La question se pose : qu’est-ce qui justifie qu’une société d’intermédiation financière commande deux avions bombardiers ? Les services de sécurité, notamment la Direction Générale de la Recherche Extérieure, ont été saisis et les investigations ont débuté.
Convoqué une première fois par la police le 14 février 2024, Din Dika Christian a envoyé son avocat et a systématiquement évité de se présenter. Le 23 octobre 2024, il a finalement été interpellé à l’aéroport alors qu’il s’apprêtait à quitter le Cameroun.
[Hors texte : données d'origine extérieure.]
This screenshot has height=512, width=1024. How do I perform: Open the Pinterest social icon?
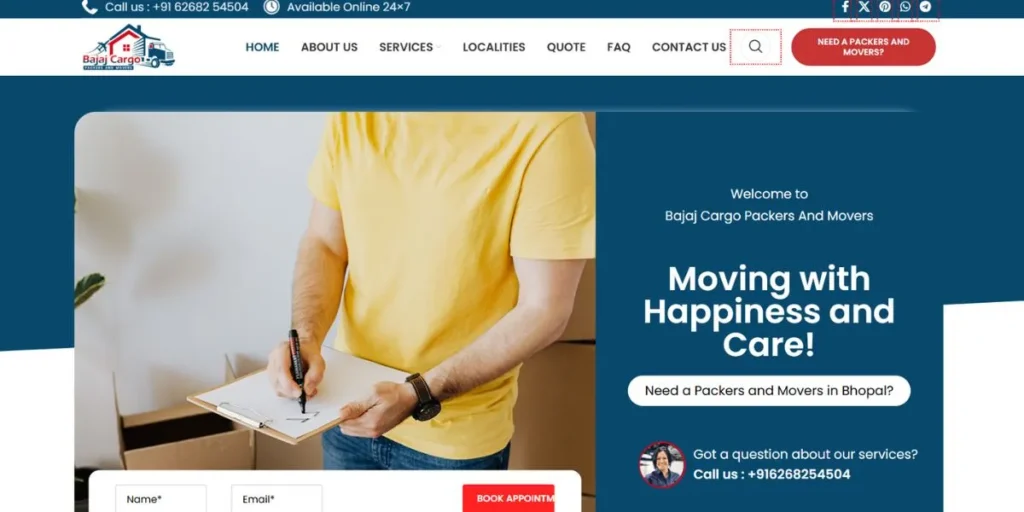(x=884, y=7)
Auditionné, il a été accusé de blanchiment d’argent et de tentative de déstabilisation, des accusations qu’il réfute catégoriquement. Relâché après son audition, il a été convoqué à nouveau pour justifier ses activités. Cependant, après avoir pris connaissance des éléments à charge, il a informé par courrier qu’il ne se présenterait plus. Une instruction a alors été donnée pour l’empêcher de quitter le territoire camerounais jusqu’à la fin des investigations.
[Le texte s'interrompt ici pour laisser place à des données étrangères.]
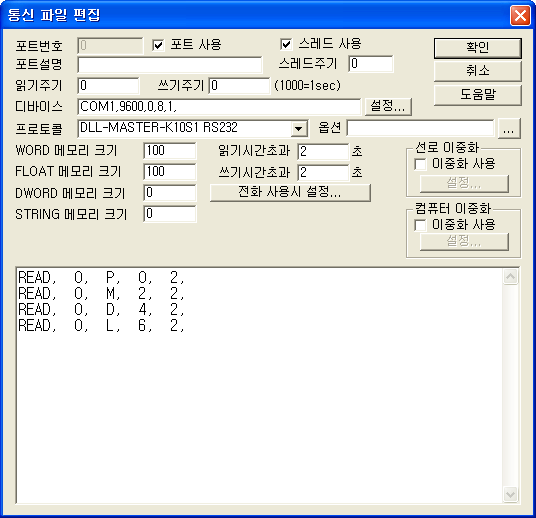Focus the 포트설명 text field
This screenshot has height=518, width=536.
tap(170, 65)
Interdit de sortie du territoire, Din Dika Christian a écrit au ministre de la Justice, Laurent Esso, ainsi qu’au secrétaire général de la présidence de la République, Ferdinand Ngoh Ngoh, surnommé « l’homme à la punk ». Ce dernier lui a demandé de se justifier et d’expliquer l’origine des fonds en question. Toutefois, Din Dika Christian n’a toujours pas répondu à cette convocation.
Ses avocats dénoncent un acharnement, mais les enquêteurs affirment détenir des preuves de mouvements financiers importants non justifiés, dont l’origine reste inexpliquée. Par exemple, les banques ont fourni des relevés bancaires montrant que plus de 8 milliards de FCFA ont transité sur ses comptes en l’espace d’un trimestre. Des virements importants ont également été effectués à des tiers sans que leur identité ou la nature des transactions ne puissent être clairement expliquées.
L’affaire reste donc en suspens, dans l’attente d’éclaircissements de la part de l’homme d’affaires, qui, pour l’instant, reste silencieux.